Harkness Center for Dance Injuries Experience

November 30, 2018
Chloe Dacosta ’19 Biology Major
  • Chloe Dacosta '19

This summer I had the privilege of being accepted as one of two general internship recipients at the Harkness Center for Dance Injuries at NYU Langone Medical Center. I have continuously devoted my time to bridging the gap between dance/ external expressions of movement and the internal systems, especially the musculoskeletal, that create this mass, which is able to move through space and relate to its surroundings. Throughout this experience not only could I continue on this exploration, however, also be exposed to various medical practices and research that essentially act as our bodies fuel behind the scenes, constantly filling us up when we are weak in order for us to keep going.

 The first lesson that I learned at Harkness was the importance of recognizing the body as a biopsychosocial model that is alive. Not everyone responds to one style or pathway of treatment. However, it was refreshing to work with dancers because of their heightened awareness of their bodies and their drive to not only heal and keep moving, but also understand what part of the internal body failed them and how they can work to return to a healthy body. They approach healing holistically and recognize that the body is connected by fascia and other connective tissue, which causes one part of it to affect another, creating one mass of tissue that moves in space.
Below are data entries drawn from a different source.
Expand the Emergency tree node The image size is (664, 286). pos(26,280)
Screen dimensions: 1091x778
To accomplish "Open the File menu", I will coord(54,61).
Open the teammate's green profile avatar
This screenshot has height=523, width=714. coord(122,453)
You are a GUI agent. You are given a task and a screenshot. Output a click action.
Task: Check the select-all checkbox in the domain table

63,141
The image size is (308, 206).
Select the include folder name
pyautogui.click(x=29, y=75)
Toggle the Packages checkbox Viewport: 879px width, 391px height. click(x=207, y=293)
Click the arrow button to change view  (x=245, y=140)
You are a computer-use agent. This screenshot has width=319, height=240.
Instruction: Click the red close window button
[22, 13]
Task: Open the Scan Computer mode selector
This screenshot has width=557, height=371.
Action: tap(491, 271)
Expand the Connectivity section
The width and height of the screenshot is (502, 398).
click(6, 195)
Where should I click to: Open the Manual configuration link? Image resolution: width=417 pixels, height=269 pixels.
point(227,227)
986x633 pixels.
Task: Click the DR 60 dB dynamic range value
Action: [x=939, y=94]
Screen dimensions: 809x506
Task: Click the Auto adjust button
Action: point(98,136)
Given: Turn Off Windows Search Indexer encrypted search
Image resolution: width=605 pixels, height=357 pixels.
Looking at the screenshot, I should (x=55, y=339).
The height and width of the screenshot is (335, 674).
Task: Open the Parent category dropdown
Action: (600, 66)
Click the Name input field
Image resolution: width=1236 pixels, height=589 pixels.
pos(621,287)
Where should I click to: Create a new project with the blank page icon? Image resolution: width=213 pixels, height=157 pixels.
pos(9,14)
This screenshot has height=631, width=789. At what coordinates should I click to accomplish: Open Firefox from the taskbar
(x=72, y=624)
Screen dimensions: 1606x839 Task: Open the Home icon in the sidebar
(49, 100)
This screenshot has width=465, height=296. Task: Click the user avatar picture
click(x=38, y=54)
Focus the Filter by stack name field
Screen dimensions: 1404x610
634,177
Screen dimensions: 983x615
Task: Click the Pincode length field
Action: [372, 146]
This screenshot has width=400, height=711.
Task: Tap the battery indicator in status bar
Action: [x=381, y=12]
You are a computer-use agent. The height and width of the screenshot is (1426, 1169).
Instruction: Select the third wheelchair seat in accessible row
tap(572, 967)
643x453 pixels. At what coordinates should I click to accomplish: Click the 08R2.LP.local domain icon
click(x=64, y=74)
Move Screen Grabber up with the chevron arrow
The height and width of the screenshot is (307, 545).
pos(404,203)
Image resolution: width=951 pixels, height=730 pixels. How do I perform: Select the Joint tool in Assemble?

I was able to view those patience who’s psychology would get in the way of their heeling because if they couldn’t grasp a concepts that the therapist was explaining to them, their mind would become flustered and frustrated, which got in the way of their holistic healing. This reaffirmed the importance f understanding the body as a biopsychosocial model and the fact that before you can start to manipulate the body and take charge of heeling you have to understand it through this lens.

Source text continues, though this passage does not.